Unexpected results from CALL and AUTOCOMMIT=off

Started by Victor Yegorovover 1 year ago8 messages

vyegorov@gmail.com

over 1 year ago

Greetings.

I am observing the following results on PostgreSQL 15.7
First, setup:

create table t_test(x bigint);
insert into t_test values(0);

create or replace function f_get_x()
returns bigint
language plpgsql
stable
as $function$
declare
l_result bigint;
begin
select x into l_result from t_test;
--raise notice 'f_get_x() >> x=%', l_result;
--raise notice 'f_get_x() >> xact=%', txid_current_if_assigned();
return l_result;
end;
$function$;

create or replace procedure f_print_x(x bigint)
language plpgsql
as $procedure$
begin
raise notice 'f_print_x() >> x=%', x;
--raise notice 'f_print_x() >> xact=%', txid_current_if_assigned();
end;
$procedure$;

Now, the case:
\set AUTOCOMMIT off
do
$$ begin
--raise notice 'do >> xact=%', txid_current_if_assigned();
update t_test set x = 1;
--raise notice 'do >> xact=%', txid_current_if_assigned();
raise notice 'do >> x=%', f_get_x();
--raise notice 'do >> xact=%', txid_current_if_assigned();
call f_print_x(f_get_x());
end; $$;
NOTICE: do >> x=1
NOTICE: f_print_x() >> x=0
DO

I don't understand why CALL statement is not seeing an updated record.
With AUTOCOMMIT=on, all goes as expected.

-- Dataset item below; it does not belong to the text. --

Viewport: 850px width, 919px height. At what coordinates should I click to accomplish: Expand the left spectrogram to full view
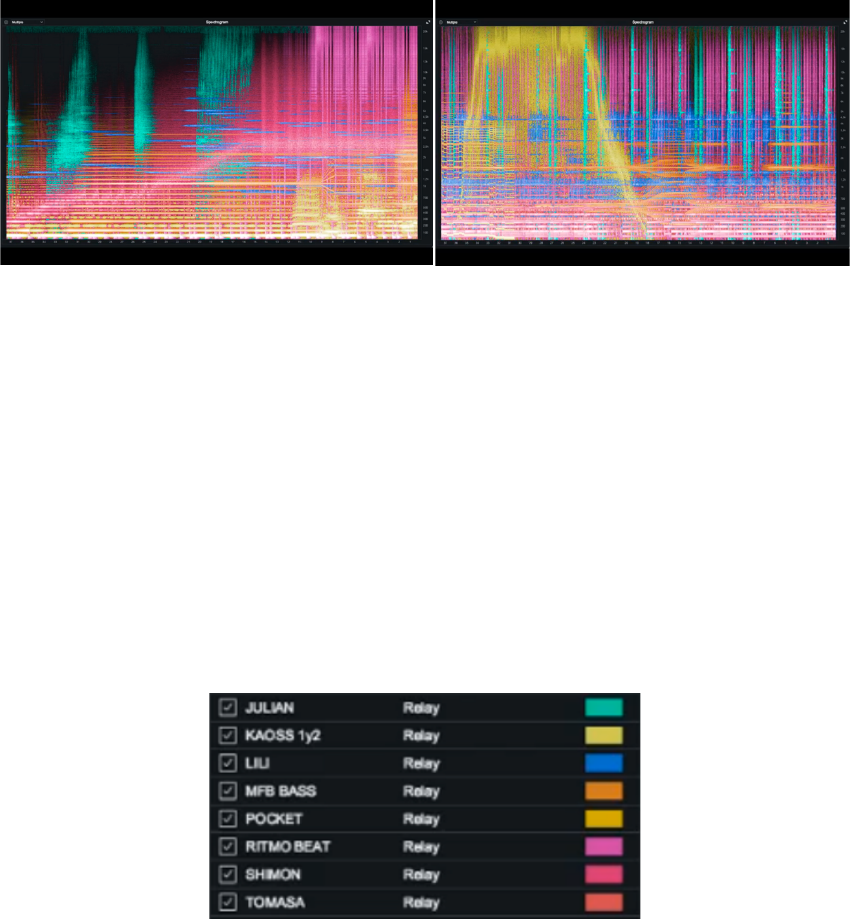point(427,21)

I tried to examine snapshots and xids (commented lines), but they're always
the same.

Can you explain this behavior, please? Is it expected?

--
Victor Yegorov

Pierre Forstmann

pierre.forstmann@gmail.com

over 1 year ago

In reply to: Victor Yegorov (#1)

Re: Unexpected results from CALL and AUTOCOMMIT=off

You declared function f_get_x as stable which means:

https://www.postgresql.org/docs/15/sql-createfunction.html

STABLE indicates that the function cannot modify the database, and that
within a single table scan it will consistently return the same result for
the same argument values, but that its result could change across SQL
statements. This is the appropriate selection for functions whose results
depend on database lookups, parameter variables (such as the current time
zone), etc. (It is inappropriate for AFTER triggers that wish to query rows
modified by the current command.) Also note that the current_timestamp
family of functions qualify as stable, since their values do not change
within a transaction.

If you remove stable from function declaration, it works as expected:

drop table t_test;
DROP TABLE
create table t_test(x bigint);
CREATE TABLE
insert into t_test values(0);
INSERT 0 1
create or replace function f_get_x()
returns bigint
language plpgsql
-- stable
as $function$
declare
l_result bigint;
begin
select x into l_result from t_test;
--raise notice 'f_get_x() >> x=%', l_result;
--raise notice 'f_get_x() >> xact=%', txid_current_if_assigned();
return l_result;
end;
$function$;
CREATE FUNCTION
create or replace procedure f_print_x(x bigint)
language plpgsql
as $procedure$
begin
raise notice 'f_print_x() >> x=%', x;
--raise notice 'f_print_x() >> xact=%', txid_current_if_assigned();
end;
$procedure$;
CREATE PROCEDURE
do
$$ begin
--raise notice 'do >> xact=%', txid_current_if_assigned();
update t_test set x = 1;
--raise notice 'do >> xact=%', txid_current_if_assigned();
raise notice 'do >> x=%', f_get_x();
--raise notice 'do >> xact=%', txid_current_if_assigned();
call f_print_x(f_get_x());
end; $$;
psql:test.sql:38: NOTICE: do >> x=1
psql:test.sql:38: NOTICE: f_print_x() >> x=1
DO

Le lun. 3 juin 2024 à 16:42, Victor Yegorov <vyegorov@gmail.com> a écrit :

Show quoted text

Greetings.

I am observing the following results on PostgreSQL 15.7
First, setup:

create table t_test(x bigint);
insert into t_test values(0);

create or replace function f_get_x()
returns bigint
language plpgsql
stable
as $function$
declare
l_result bigint;
begin
select x into l_result from t_test;
--raise notice 'f_get_x() >> x=%', l_result;
--raise notice 'f_get_x() >> xact=%', txid_current_if_assigned();
return l_result;
end;
$function$;

create or replace procedure f_print_x(x bigint)
language plpgsql
as $procedure$
begin
raise notice 'f_print_x() >> x=%', x;
--raise notice 'f_print_x() >> xact=%', txid_current_if_assigned();
end;
$procedure$;

Now, the case:
\set AUTOCOMMIT off
do
$$ begin
--raise notice 'do >> xact=%', txid_current_if_assigned();
update t_test set x = 1;
--raise notice 'do >> xact=%', txid_current_if_assigned();
raise notice 'do >> x=%', f_get_x();
--raise notice 'do >> xact=%', txid_current_if_assigned();
call f_print_x(f_get_x());
end; $$;
NOTICE: do >> x=1
NOTICE: f_print_x() >> x=0
DO

I don't understand why CALL statement is not seeing an updated record.
With AUTOCOMMIT=on, all goes as expected.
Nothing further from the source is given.